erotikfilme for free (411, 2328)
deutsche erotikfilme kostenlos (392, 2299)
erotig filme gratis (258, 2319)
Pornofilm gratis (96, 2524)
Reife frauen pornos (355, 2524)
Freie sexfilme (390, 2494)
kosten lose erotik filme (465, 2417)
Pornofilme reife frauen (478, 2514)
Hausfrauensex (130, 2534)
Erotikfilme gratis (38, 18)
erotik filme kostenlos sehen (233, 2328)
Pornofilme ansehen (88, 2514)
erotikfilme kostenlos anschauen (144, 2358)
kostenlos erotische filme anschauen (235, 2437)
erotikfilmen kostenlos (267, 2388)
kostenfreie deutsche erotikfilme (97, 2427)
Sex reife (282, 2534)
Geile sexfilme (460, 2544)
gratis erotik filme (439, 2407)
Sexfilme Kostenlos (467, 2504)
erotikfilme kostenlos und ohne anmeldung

## Work to be completed
Lay out, as a numbered list with blank lines left out, the records from the line containing "Sexfilme Kostenlos (467, 2504)" through the end of the records, both ends included.

## Solution
1. Sexfilme Kostenlos (467, 2504)
2. erotikfilme kostenlos und ohne anmeldung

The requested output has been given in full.